I don't think its so much reservation of features as much as its that they can do more stuff once they update their program.

 

- No bad add-ons just for the vendors to claim extra functionality which looks good on the package box, but in reality have little use.

Lots of freeware programs have plug ins. Sure they are usually free too but you said things besides price. (and who is to say the commercial plug ins are buggy?)

 

- No additional resources required and bugs introduced by those bad add-ons.

Same as before.

 

- Smaller and more efficient

Nope. Smaller maybe but the gimp isn't more efficient then photoshop for graphic designers.

 

- Not pressured to come out before it's ready

This might be the worst point of all. Freeware is horrible for staying in perpetually endless beta stages.

 

- No stupid rebate game (US)

Eh, your back to price.

 

- Softwares are downloaded and ready for use in minutes (depends on connection speed)

This is a false too.

I can download and use photoshop, norton antivirus or MS office in minutes too the only difference is I have to enter a credit card number.
————
The task | Write the next part of the reply disputing freeware's advantages over commercial software, starting after its last sentence. The data after this point comes from a separate source and has no connection to the text.

Available data |
————
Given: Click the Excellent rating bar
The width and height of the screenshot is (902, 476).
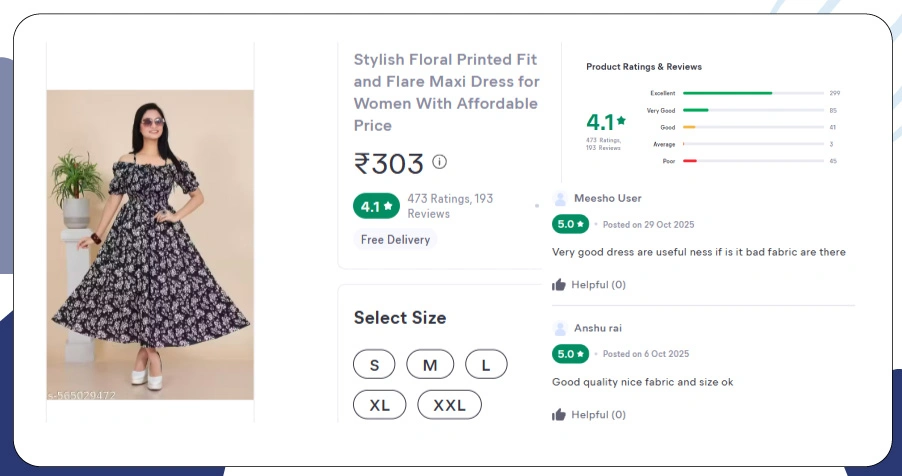Looking at the screenshot, I should (753, 93).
————
Answer section |
I'm all for freeware like I said before. But you can't have a closed mind and think just because something is good for you its good for the rest of the world.

I think for students programs like openoffice and the gimp are great. They will get them introduced to the software and get them through school but once you get into the professional side of things everyone is using MS office and Photoshop. If your going to be a web designer then learning to use dreamweaver is pretty much required.

 

You just have to decide what will work for you. I think quality wise freeware has gotten to a point where it can fit a lot of peoples needs(it does mine) but I would never say its better then the commercial products that cost big bucks. I would say always look for a free program to do what you need and then move to the commercial stuff if you can't find anything.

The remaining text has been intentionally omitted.